On polygamy and marriage, see John Esposito, Women in Muslim Family Law (2001); Amira Mashhour, "Islamic Law and Gender Equality: Could There Be a Common Ground? A Study of Divorce and Polygamy in Sharia Law and Contemporary Legislation in Tunisia," Human Rights Quarterly 27, no. 4 (May 2005): 562–596; and Shahla Haeri, Law of Desire: Temporary Marriage in Shi'i Iran (1989).
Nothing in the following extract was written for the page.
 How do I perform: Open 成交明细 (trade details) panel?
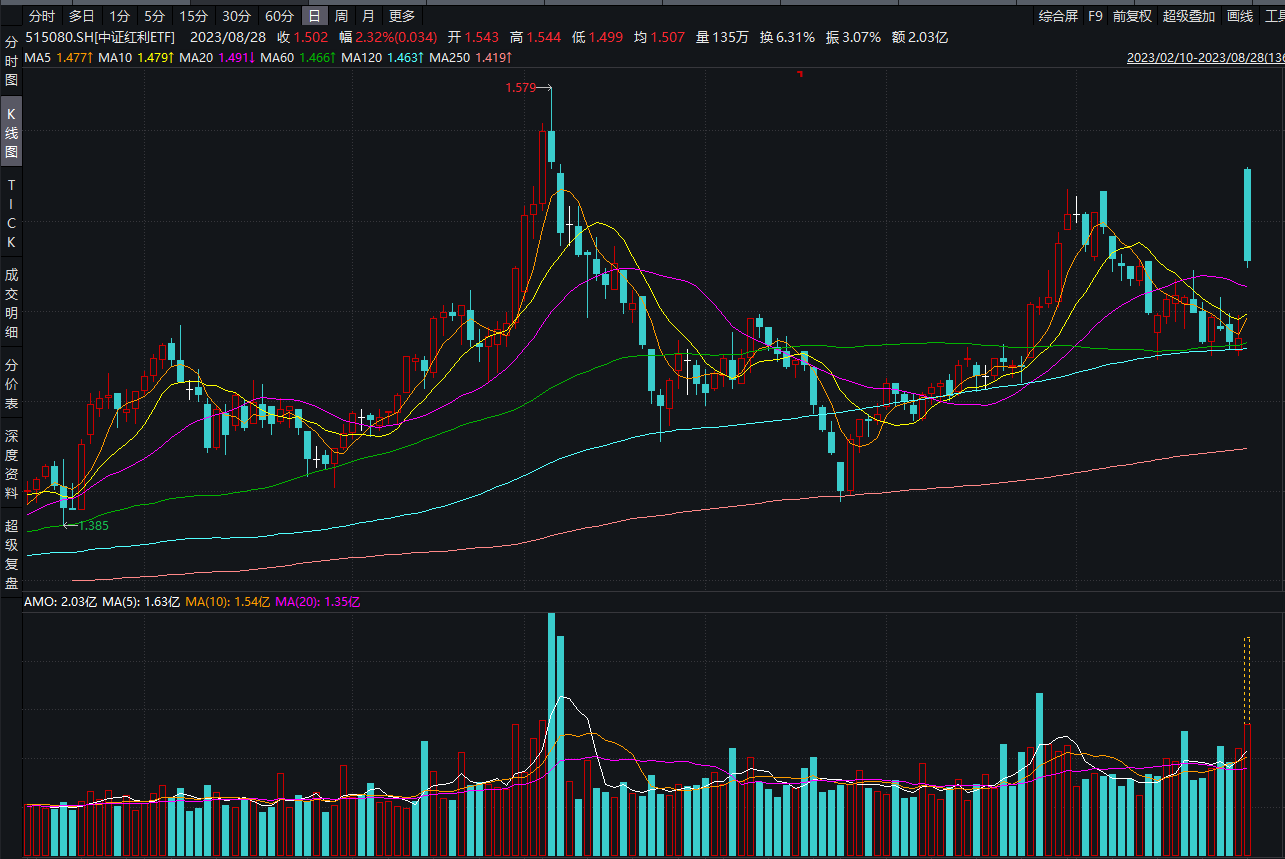(10, 300)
Sources on ḥijāb and veiling include Leila Ahmed, A Quiet Revolution: The Veil's Resurgence, from the Middle East to America (2011); Hilal Elver, The Headscarf Controversy: Secularism and Freedom of Religion (2012); and Fadwa El Guindi, Veil: Modesty, Privacy, and Resistance (2003). On the controversy over headscarves in France, see Joan Wallach Scott, Politics of the Veil (2010).

On women and politics, see Suad Joseph and Susan Slyomovics, eds., Women and Power in the Middle East (2001); Fatima Mernissi, The Forgotten Queens of Islam (1993); Janet Afary, "The Human Rights of Middle Eastern and Muslim Women: A Project for the Twenty-first Century," Human Rights Quarterly 26 (2004): 106–125; Beth Baron, Egypt as a Woman: Nationalism, Gender, and Politics (2005); and Margo Badran, Feminists, Islam, and Nation (2006).

For an examination of women and gender issues in fiction, see "Another Evening at the Club," by Egyptian Alifa Rifaat, and "The Loss," by Saudi Arabian journalist Khayriyyah as-Saqqaf.